Auch viele andere Gemeinden haben – ohne den Druck einer Volksinitiative – kommunale Wohnraumstrategien oder Berichte zur Wohnungspolitik erarbeitet. Das Bundesamt für Wohnungswesen hat eine Vielzahl von entsprechenden Dokumenten zusammengetragen:
https://www.bwo.admin.ch/bwo/de/home/wohnungspolitik/wohnungspolitik-gemeinden.html
Klicken Sie dafür auf der oben genannten Webseite unter «Weitere Informationen» auf den Reiter «Beispiele».

Welche Varianten gibt es?
In Luzern, Biel und Thun regelt eine Charta die Zusammenarbeit von Stadt und gemeinnützigen Wohnbauträgern. Darin ist unter anderem beschrieben, welchen Beitrag die Stadt und welchen die gemeinnützigen Bauträger zu einer lebenswerten Stadt leisten.

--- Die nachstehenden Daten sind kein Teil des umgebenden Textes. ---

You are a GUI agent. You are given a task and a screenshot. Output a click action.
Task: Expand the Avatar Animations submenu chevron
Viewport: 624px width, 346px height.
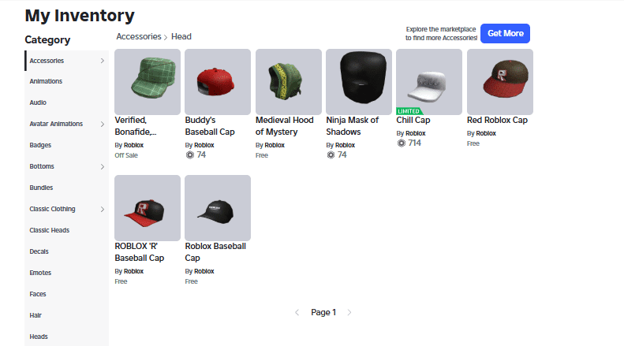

Wie kann die Initiative formuliert werden?

Beispiel für einen Mustervorstoss im Parlament

Postulat Wohnraumpolitik- und strategie

Der Gemeinde-/Stadtrat (Exekutive) wird beauftragt, eine Wohnraumpolitik und -strategie zu beschliessen, die eine sozial und altersmässig gut durchmischte Zusammensetzung der Bevölkerung gewährleistet. Dazu betreibt die Gemeinde eine aktive Bodenpolitik und bewirtschaftet ihr Liegenschaftenportefeuille zielgerichtet. Der Verkauf von Liegenschaften ist auf Ausnahmefälle beschränkt, die Abgabe im Baurecht wird bevorzugt.

Begründung:
Die Stadt XY als grösseres Zentrum einer Region ist ein attraktiver Wohnort. Die Mietkosten für Wohnungen sind deshalb überdurchschnittlich hoch. Bei den Neubauten dominieren teure Eigentumswohnungen. Eine gute soziale Durchmischung ist deshalb gefährdet. Mit der vom Gemeinde-/Stadtrat definierten Liegenschaftspolitik und einer entsprechenden Strategie sollen insbesondere der gemeinnützige Wohnungsbau und die Wohnbaugenossenschaften erhalten und gefördert werden. Die Bewirtschaftung des eigenen Immobilienportefeuilles soll aktiv gestaltet werden, auf Verkäufe ist grundsätzlich zu verzichten. Die Bedürfnisse der Bevölkerung, eine hohe Lebensqualität und eine sozial gut durchmischte Stadtbevölkerung sollen in Zukunft im Ausgangspunkt einer ökonomisch, sozial und ökologisch nachhaltigen Liegenschaftspolitik sein.